Task 3 - Code free artificial intelligence

In this task, you will be implementing sentiment analysis in Synapse without writing any code. The fully integrated data enrichment capabilities powered by Azure Cognitive Services allow Synapse users to enrich data and gain insights by leveraging state-of-the-art pre-trained AI models. Today, two models available through the Synapse workspace are Text Analytics (Sentiment Analysis) and Anomaly detector. Your lab environment already has an Azure Cognitive Services account provisioned for your use. The following steps will take you through the quick implementation in Synapse.

  1. Open Synapse Analytics Studio, and then navigate to the Data (1) hub.

  2. Switch to the Linked data connections and select your primary data lake. Navigate to dev > Bronze (4) folder. Right-click wwi-comments.csv (5) file and select New notebook (6) > New Spark table (7) to continue.

    Data hub is open. Default data lake's dev/bronze folder is shown. wwi-comments.csv file's right-click context menu is open. New Notebook > New Spark table command is highlighted.

  3. Once you are in the auto-generated notebook, make sure , header=True is uncommented (2). Attach a spark pool (1) to your notebook and run the current cell by selecting the play button (3) on the left.

    A new notebook is open. The code in the notebook is loading a dataframe from the wwi-comments.csv file from the data lake and creating a spark table named wwi_comments.

    saveAsTable stores a persistent table copy of the dataframe into Hive metastore. In this case, the Spark database name is default, and the table name is wwi_comments (4).

  4. In order to see the newly created Spark database refresh the Databases (2) list. Select default (3) and find the wwi_comments (4) table in the tables collection.

    The refresh button for databases is presented. Default spark database is selected. wwi_comments Spark table is highlighted.

  5. Right click the wwi_comments spark table and select Machine Learning > Predict with a model (2) command.

    wwi_comments Spark table is shown with its context menu. Machine Learning > Predict with a model command is highlighted.

  6. Select Text Analytics - Sentiment Analysis (1) from the list of enrichments based on Azure Cognitive Services. Select Continue (2) to proceed.

    Predict with a model window is open. Text Analytics - Sentiment Analysis option is selected. Continue button is highlighted.
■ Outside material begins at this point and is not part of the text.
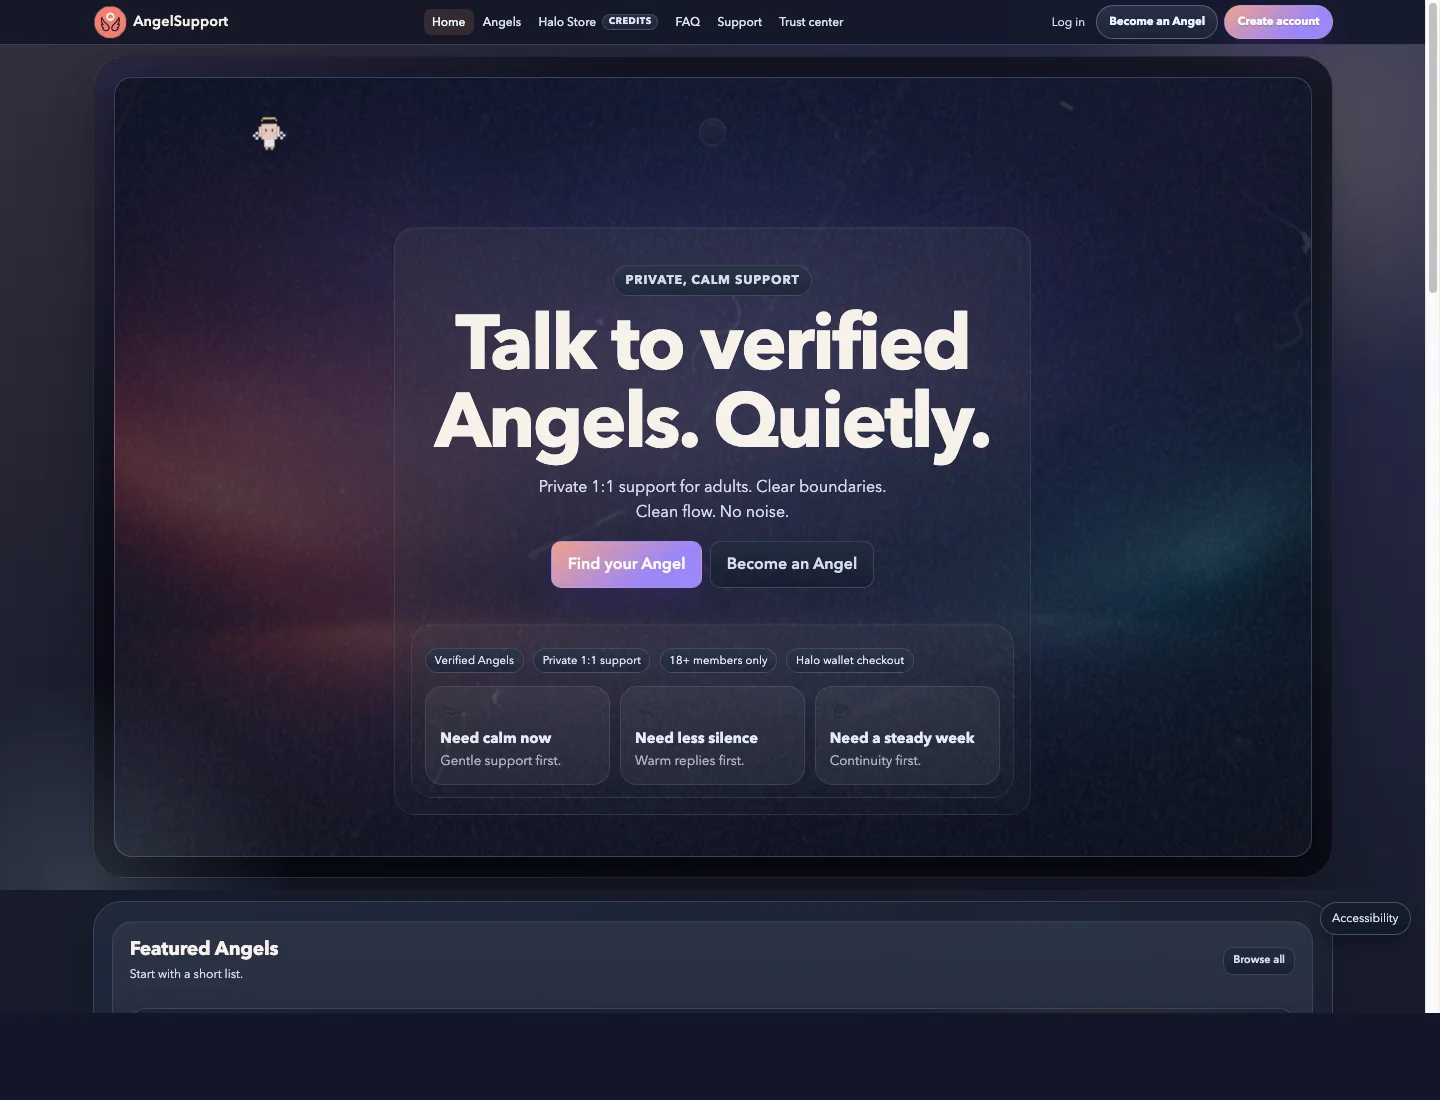
Task: Click Become an Angel in header
Action: (1157, 22)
  7. Select your lab Cognitive Service account (1) and the Key Vault named KeyVault (2). The access key for the Cognitive Service account is stored in the key vault. The name for the secret is CognitiveKey. Set Secret name (3) to CognitiveKey. Select Continue (4) to proceed.

    Predict with a model window is open. Cognitive Service account and Key Vault account are set to the accounts available in the same resource group. The secret name is set to CognitiveKey. Continue button is highlighted.

  8. Our comments to be analyzed for sentiments are in English. So, we will set the language setting to English (1). Next, pick the text column that has the source data. In our case, it is the comment (2) field. Select Open notebook (3) to continue.

    Predict with a model window is open. Language is set to English. The text column is set to the comment field. Open notebook button is highlighted.

  9. Attach your notebook to a Spark pool (1) and run all cells by selecting the Run all (2) button. Observe the code in the cells where the secret key is pulled from KeyVault and used to access Azure Cognitive Services to run sentiment analysis. You can see the resulting sentiment scores in the sentiment column (3) in the output.

    A notebook is open. Run all button is selected. The sentiment column from the result set is highlighted.